1 黒部峡谷の景観維持のため、御前沢堰堤から次のとおり放流すること。

(1) 放流時間

6月26日から7月31日まで、午前6時から午後5時30分まで
8月1日から9月10日まで、午前6時30分から午後5時まで
9月11日から10月15日まで、午前7時から午後4時30分まで

(2) 放流期間及び放流量

6月26日から8月15日まで、毎秒15立方メートル以上
8月16日から10月15日まで、毎秒10立方メートル以上

ただし、その日の放流停止後その日のうち又はその翌日にかけて、御前沢堰堤地点において、降水量が50mmに達したときは、その翌日中又は翌日の残余の時間の放流量は減ずることができるものとする。

放流の目的としては、黒部峡谷の景観維持とされている。ダム自体の観光目的ではなく、河川水の発電利用による減水区間の流水量維持がその目的である。
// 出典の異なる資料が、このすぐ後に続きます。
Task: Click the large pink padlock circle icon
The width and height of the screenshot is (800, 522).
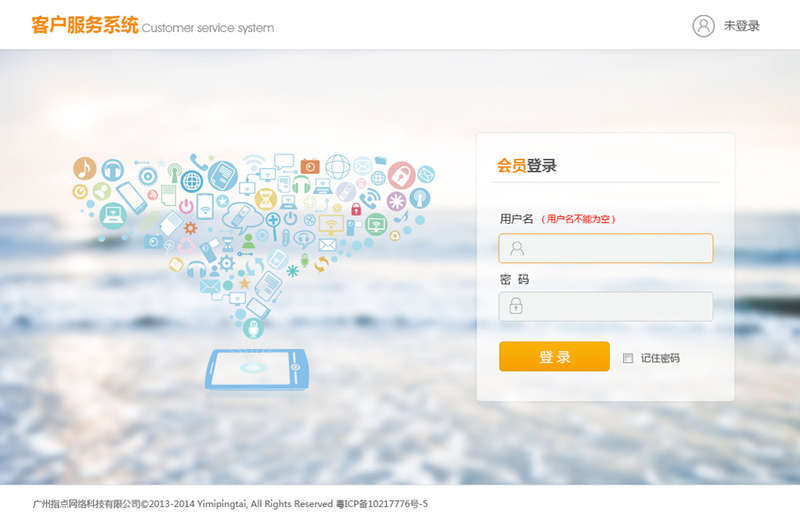Action: click(x=401, y=175)
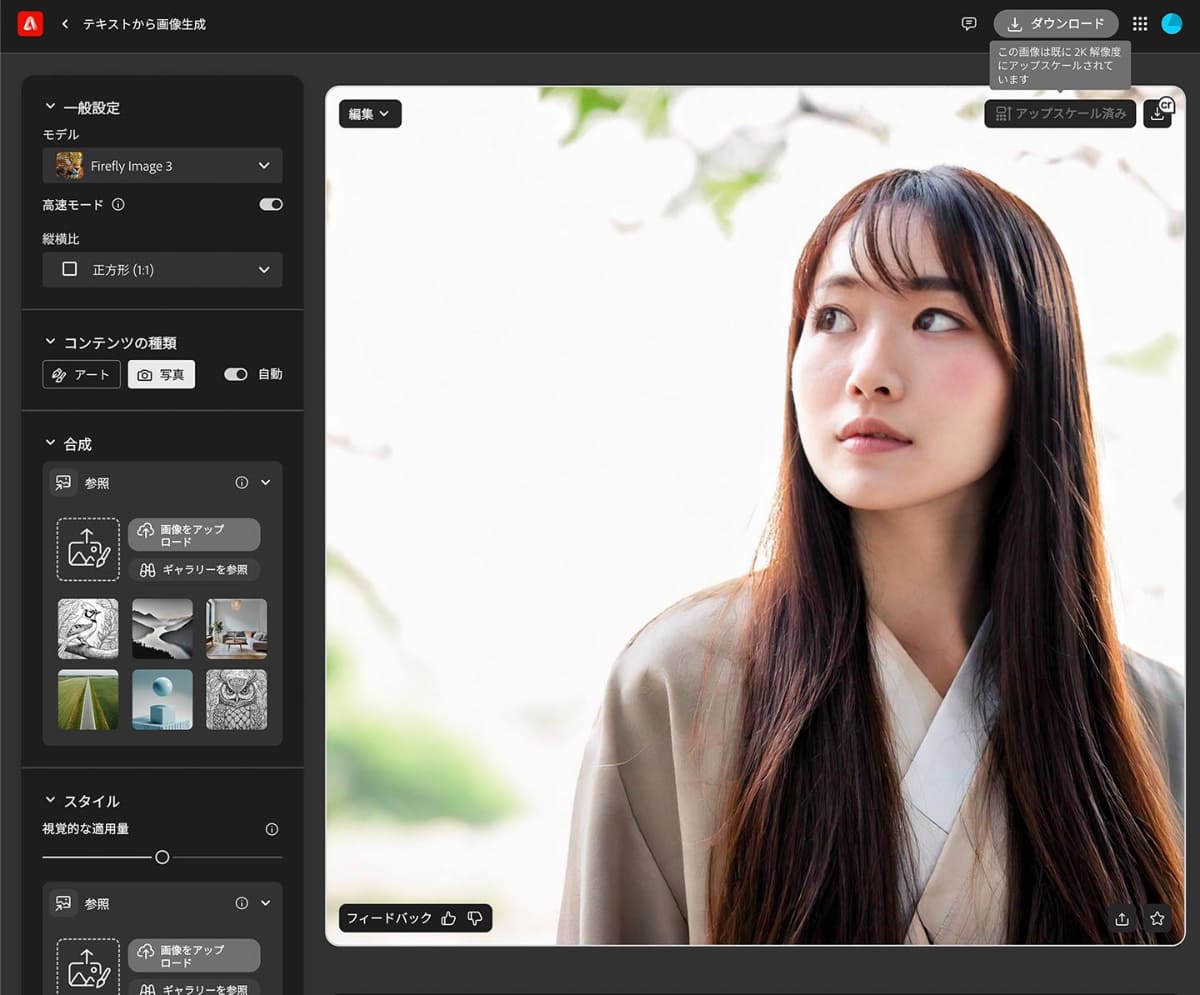The height and width of the screenshot is (995, 1200).
Task: Select the owl drawing reference thumbnail
Action: pyautogui.click(x=236, y=700)
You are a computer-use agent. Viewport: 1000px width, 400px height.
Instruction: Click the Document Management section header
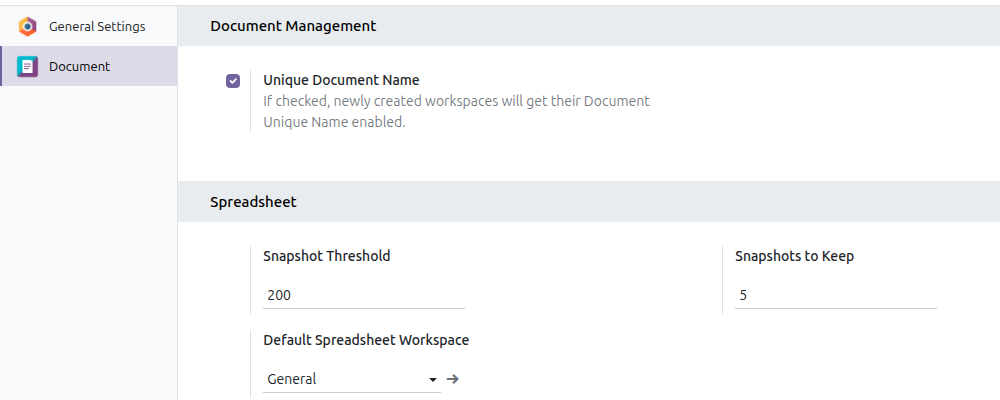293,26
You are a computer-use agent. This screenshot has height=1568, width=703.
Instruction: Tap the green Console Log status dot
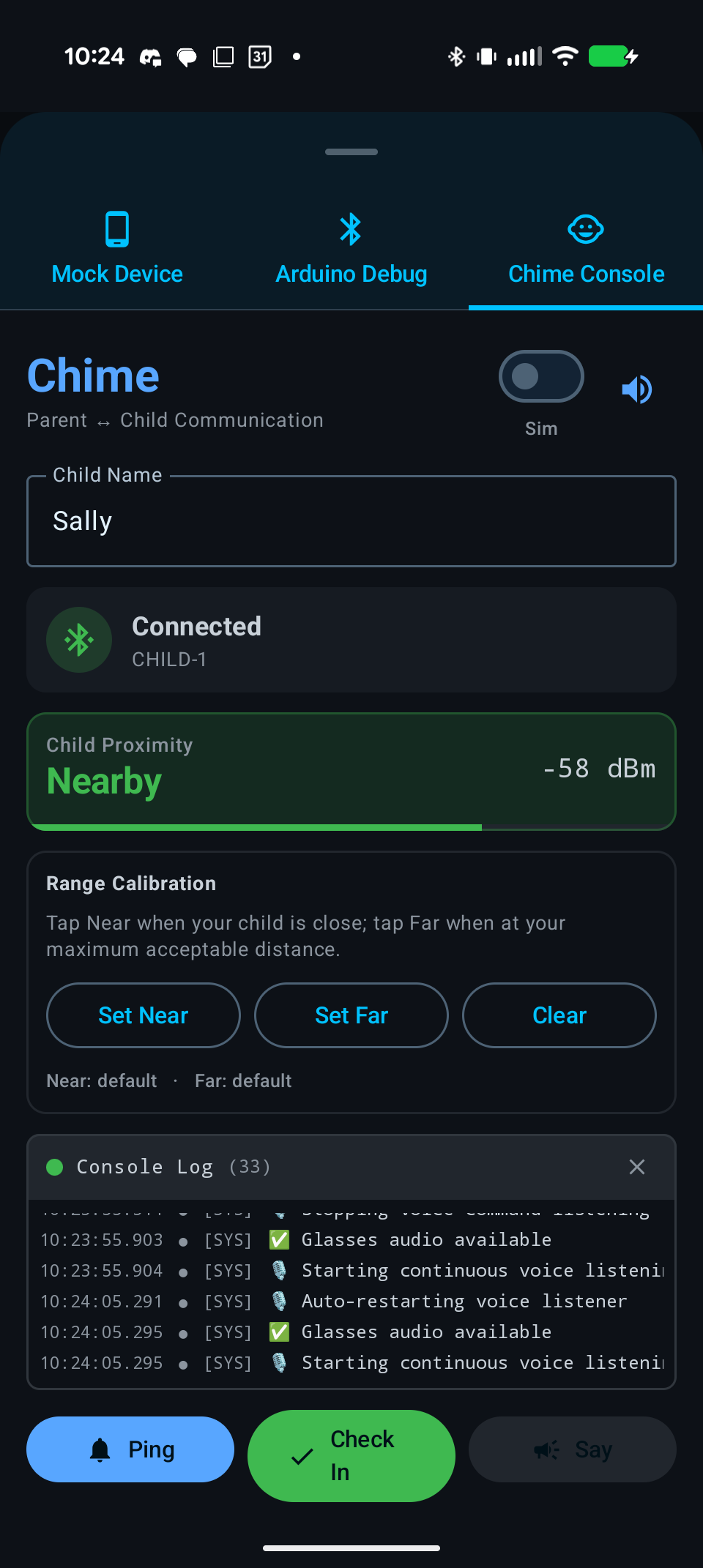tap(55, 1167)
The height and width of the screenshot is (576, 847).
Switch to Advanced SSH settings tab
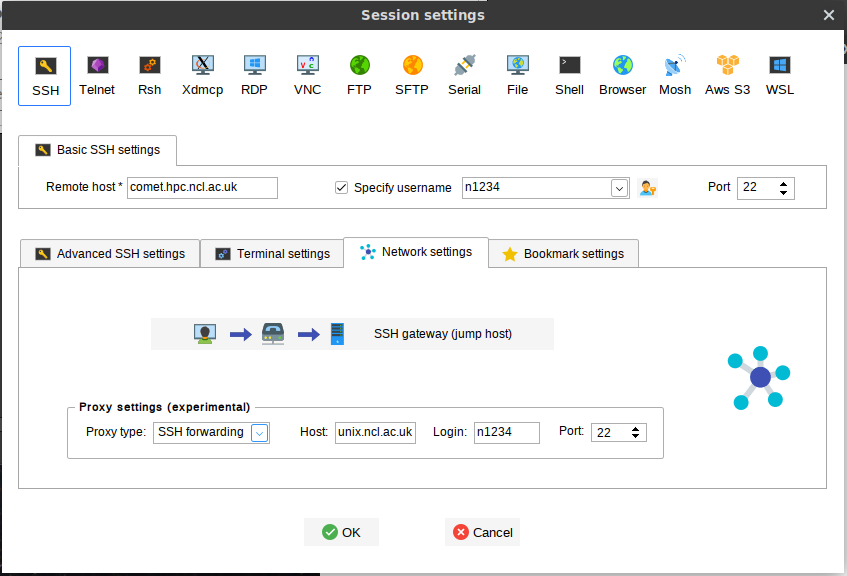click(x=110, y=254)
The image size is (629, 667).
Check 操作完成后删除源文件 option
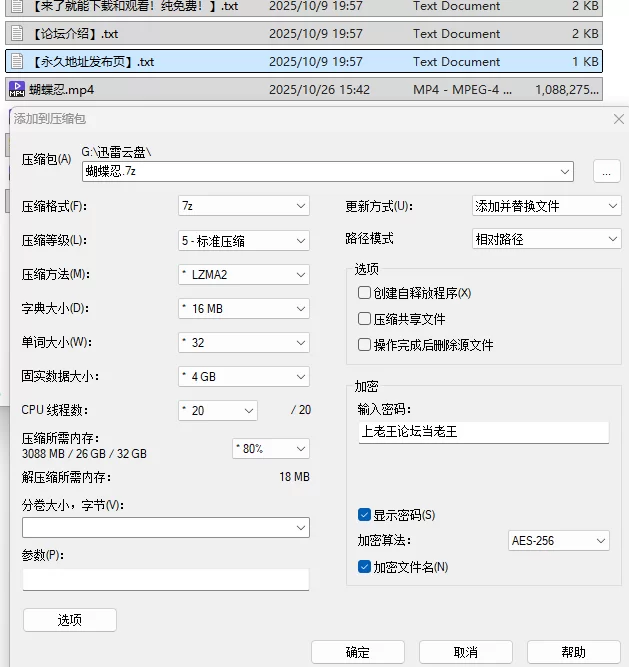coord(365,345)
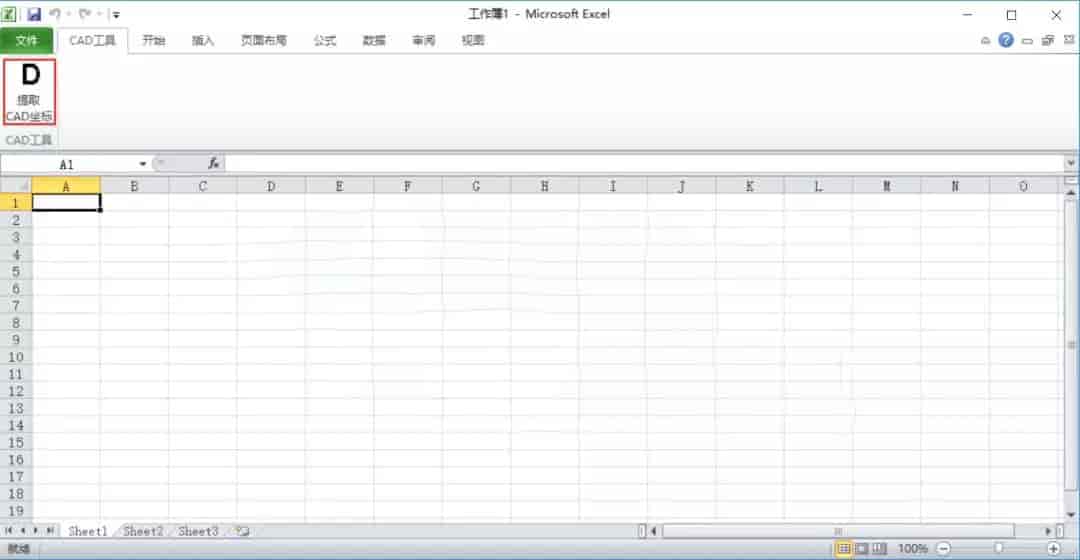This screenshot has width=1080, height=560.
Task: Expand the formula bar
Action: click(x=1071, y=163)

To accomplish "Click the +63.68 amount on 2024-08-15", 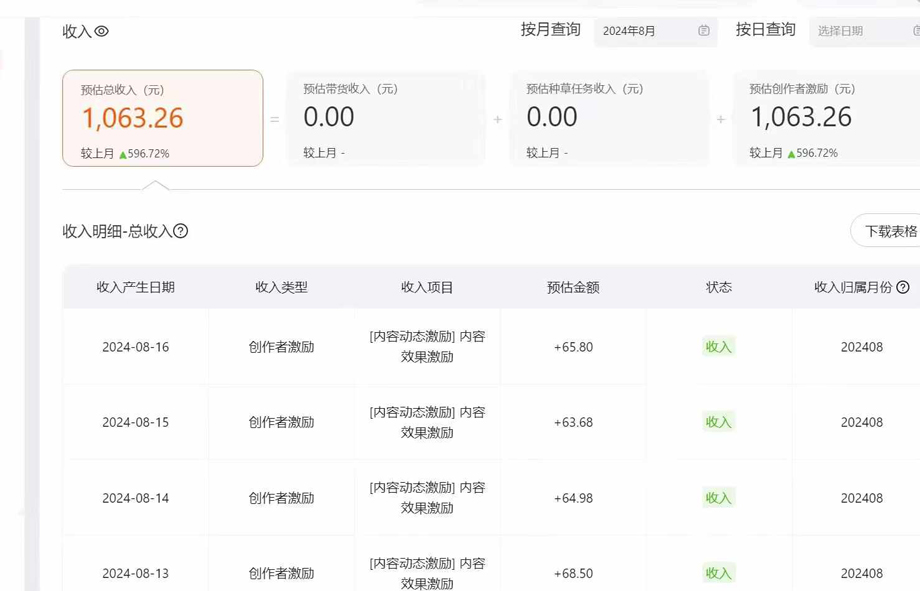I will point(573,422).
具体的には、黒部ダムから黒部第四発電所・仙人ダムまでの黒部川の河川水維持である。

2) 黒部ダムー仙人谷ダム間(下廊下)

観光放流により水量維持をする区間には、下廊下と呼ばれている登山道があり、終点である仙人谷ダムから直線距離で約900m下った付近にある阿曽原温泉小屋があり、そのWebの (阿曽原温泉小屋Webアルバム)というこのページに、年間通行期間は平年だと9月下旬からで、10月末で小屋は営業終了と書いてあり、通行できるのは極めて短期間です。 阿曽原温泉小屋のWebに2023年の下廊下開通情報は未だないが、2022年はこの記事のように10月20日で「慎重に歩いてもらえれば通行できるまでに作業が進んでいます。」とのこと。2022年は通行可能約10日間だったということでした。

下廊下とは、どのような所かはこの富山県警地域部山岳安全課のYou Tubeを見ると迫力があり、よくわかります。

阿曽原温泉小屋のWeb (阿曽原温泉小屋Webアルバム)には、ルート整備について この区間は、関西電力が黒部ダム建設時に、旧厚生省(現環境省)との間で交わされた付帯条件として、ダム建設後もルートの整備を行なうこととなっております。
毎年、転石の除去・丸太桟道の補修や取替え・手すりの補修・迂回路の整備などなど、多額の費用と手間を掛けて地元業者が整備に当たっております。

下廊下ルート整備については、厚生省富国第420号の許可条件として、次の様にあります。

12 黒部川左岸旧日電歩道は、国立公園歩道としてこれを維持し、公衆の利用に供すること。

当時も今も関係者の方々が見守り、尽力していることにより成立しているプロジェクトだと考えます。但し、自然に手を加えたことに相違はなく、自然保護・環境保全の観点も忘れてはならない。黒部ダムに関連して、様々な角度から、この続きを書いてみたいと思います。

(注1) 国立公園協会発行「国立公園」81 AUG. 1956

|

« ウラジオストク港利用が可能となった中国 | トップページ | 黒部ダム(2)環境影響評価 »

コメント

コメントを書く



(ウェブ上には掲載しません)




« ウラジオストク港利用が可能となった中国 | トップページ | 黒部ダム(2)環境影響評価 »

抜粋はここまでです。